Biomaterial Constructs to Characterize the Role of Extracellular Matrix in Glioblastoma Multiforme

There is a large body of evidence that suggests that the unique extracellular environment in the brain, which contains few fibrous proteins and high amounts of hyaluronic acid, is responsible for the characteristic aggressiveness and resistance to conventional treatments observed in brain tumors categorized as glioblastoma mulitforme. However the specific interactions between tumor cells and the extracellular matrix and their relationship to tumor physiology are largely unknown. In general, these mechanisms have been challenging to elucidate, in part because of the lack of physiologically translatable models that can be studied in vitro. Thus, we are developing hyaluronic acid-based hydrogels as ex vivo culture systems that can be tuned to mimic the native microenvironment in healthy and glioblastoma-affected brain. HA and its cell surface receptors are dramatically upregulated in the microenvironment of glioblastoma and this shift likely has a substantial contributes to the increased the migratory capacity and resistance to chemotherapeutic drugs. Furthermore, glioblastoma cells cultured within 3D environments, and particularly those containing hyaluronic acid, more closely mirror the in vivo tumor physiology than when cells are cultured using standard techniques. Notably, the biochemical and biophysical landscape presented to encapsulated cells can be precisely and independently controlled to enable investigations of the quantitative effects of these features on cell physiology so that clinically relevant data can be acquired in an ex vivo setting. Our research aims to 1) fully characterize the extracellular matrix in tissues isolated from clinical glioblastomas and 2) optimize microenvironmental features presented by hydrogels to best recapitulate the in vivo tumor niche in 3D cultures of patient-derived glioblastoma cells. This project is in collaboration with Dr. David Nathanson, Assistant Professor in Medical and Molecular Pharmacology at UCLA.

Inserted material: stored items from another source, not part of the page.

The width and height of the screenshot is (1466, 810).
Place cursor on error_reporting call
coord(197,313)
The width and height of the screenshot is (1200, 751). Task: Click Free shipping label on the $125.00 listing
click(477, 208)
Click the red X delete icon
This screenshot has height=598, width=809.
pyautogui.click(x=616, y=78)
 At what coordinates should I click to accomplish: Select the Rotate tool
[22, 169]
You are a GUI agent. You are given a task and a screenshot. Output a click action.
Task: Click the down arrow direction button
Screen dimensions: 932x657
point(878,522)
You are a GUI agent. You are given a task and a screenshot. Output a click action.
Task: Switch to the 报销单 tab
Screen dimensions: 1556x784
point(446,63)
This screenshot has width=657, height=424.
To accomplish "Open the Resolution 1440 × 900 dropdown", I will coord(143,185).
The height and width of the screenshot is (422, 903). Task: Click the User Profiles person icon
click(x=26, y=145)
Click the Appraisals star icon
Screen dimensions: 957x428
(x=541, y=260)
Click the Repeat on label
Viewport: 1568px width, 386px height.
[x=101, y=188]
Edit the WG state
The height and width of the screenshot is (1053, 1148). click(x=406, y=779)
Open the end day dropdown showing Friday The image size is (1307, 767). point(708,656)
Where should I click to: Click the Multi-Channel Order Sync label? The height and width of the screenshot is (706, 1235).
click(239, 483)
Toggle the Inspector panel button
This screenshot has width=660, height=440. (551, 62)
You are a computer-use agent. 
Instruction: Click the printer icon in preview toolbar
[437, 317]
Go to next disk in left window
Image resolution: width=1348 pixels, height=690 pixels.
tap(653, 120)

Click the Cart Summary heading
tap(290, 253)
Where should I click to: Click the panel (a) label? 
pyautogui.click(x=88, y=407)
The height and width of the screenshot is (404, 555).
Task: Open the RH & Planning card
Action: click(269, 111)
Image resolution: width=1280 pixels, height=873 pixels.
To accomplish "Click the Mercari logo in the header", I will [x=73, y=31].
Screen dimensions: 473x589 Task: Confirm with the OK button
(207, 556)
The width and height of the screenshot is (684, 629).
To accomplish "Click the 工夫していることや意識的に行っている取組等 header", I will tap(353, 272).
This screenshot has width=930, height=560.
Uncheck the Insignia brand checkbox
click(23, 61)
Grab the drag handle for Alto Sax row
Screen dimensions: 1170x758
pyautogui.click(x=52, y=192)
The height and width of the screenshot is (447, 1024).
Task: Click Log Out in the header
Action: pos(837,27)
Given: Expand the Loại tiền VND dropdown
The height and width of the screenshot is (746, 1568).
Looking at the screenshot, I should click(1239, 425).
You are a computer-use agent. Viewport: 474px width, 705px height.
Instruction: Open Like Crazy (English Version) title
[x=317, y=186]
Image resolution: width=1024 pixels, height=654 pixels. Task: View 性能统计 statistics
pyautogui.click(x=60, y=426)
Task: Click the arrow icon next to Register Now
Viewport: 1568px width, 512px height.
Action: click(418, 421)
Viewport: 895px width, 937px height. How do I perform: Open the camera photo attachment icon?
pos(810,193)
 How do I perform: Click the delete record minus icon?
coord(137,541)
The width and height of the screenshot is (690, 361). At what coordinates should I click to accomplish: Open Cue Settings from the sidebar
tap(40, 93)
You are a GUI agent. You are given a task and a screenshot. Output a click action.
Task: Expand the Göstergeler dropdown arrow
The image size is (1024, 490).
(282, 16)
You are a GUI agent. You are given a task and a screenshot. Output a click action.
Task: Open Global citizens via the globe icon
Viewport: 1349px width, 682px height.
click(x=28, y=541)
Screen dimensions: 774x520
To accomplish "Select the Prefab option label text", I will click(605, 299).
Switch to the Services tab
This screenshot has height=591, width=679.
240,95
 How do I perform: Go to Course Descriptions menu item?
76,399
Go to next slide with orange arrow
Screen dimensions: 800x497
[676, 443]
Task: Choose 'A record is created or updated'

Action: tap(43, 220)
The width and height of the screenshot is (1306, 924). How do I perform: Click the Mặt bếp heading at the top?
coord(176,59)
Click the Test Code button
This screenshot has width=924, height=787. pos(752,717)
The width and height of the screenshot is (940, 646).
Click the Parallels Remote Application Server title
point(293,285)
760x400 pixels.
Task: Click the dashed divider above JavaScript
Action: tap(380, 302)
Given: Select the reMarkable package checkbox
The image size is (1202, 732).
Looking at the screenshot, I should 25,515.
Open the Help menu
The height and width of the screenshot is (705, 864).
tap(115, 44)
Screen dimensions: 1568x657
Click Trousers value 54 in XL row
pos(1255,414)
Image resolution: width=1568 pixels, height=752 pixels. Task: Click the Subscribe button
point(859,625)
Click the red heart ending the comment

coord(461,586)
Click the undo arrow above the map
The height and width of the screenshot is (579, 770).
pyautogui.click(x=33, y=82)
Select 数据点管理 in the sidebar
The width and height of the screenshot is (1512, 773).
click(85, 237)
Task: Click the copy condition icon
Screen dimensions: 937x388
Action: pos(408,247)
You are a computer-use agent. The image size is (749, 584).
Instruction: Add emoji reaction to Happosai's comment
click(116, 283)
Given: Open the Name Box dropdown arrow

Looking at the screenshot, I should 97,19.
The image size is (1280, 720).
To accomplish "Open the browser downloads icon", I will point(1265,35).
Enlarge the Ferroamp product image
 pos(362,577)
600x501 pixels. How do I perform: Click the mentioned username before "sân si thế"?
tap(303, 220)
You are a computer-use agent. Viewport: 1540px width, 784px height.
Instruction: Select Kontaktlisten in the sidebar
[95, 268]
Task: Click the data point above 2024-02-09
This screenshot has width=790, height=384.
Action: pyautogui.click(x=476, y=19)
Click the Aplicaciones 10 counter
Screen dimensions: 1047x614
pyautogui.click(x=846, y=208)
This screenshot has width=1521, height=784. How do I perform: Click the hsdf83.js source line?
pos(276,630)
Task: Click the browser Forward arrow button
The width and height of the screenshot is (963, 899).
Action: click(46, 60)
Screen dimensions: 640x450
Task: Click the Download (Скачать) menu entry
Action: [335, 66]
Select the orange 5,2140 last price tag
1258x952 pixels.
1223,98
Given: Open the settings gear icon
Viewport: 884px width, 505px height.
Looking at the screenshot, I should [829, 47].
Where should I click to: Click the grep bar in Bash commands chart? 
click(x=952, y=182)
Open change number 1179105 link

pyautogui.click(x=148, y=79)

Development of Biomaterial Systems that Drive Oligodendrocyte Differentiation

Because of our limited understanding of the highly complex cell-cell and cell-matrix interactions in the central nervous system and how these interactions coordinate tissue function, it has been necessary to use intensive in vivo animal models almost exclusively. Thus, new clinical treatments have been slow to appear. As the in vivo behavior of neural stem/progenitor cells often deviates greatly from that observed in vitro using traditional methods, our research aims to develop ex vivo culture environments that mimic the geometrical, mechanical and chemical features of the native extracellular matrix to facilitate basic and translational neuroscience research. The ability to finely tune the presentation of these cues within a modular platform will enable ex vivo investigation of cell-matrix interactions within conditions that approximate those in vivo so that physiologically relevant data can be obtained in a simplified context. Identification of essential cell-ECM interactions as therapeutic targets will be greatly facilitated by acquiring high-throughput data to screen for key interactions that mediate re-myelination by newly differentiated oligodendrocytes. Ultimately, we aim to translate these microenvironments in vivo as therapies that directly alter the inhibitory environment that develops with chronic inflammation in the central nervous system.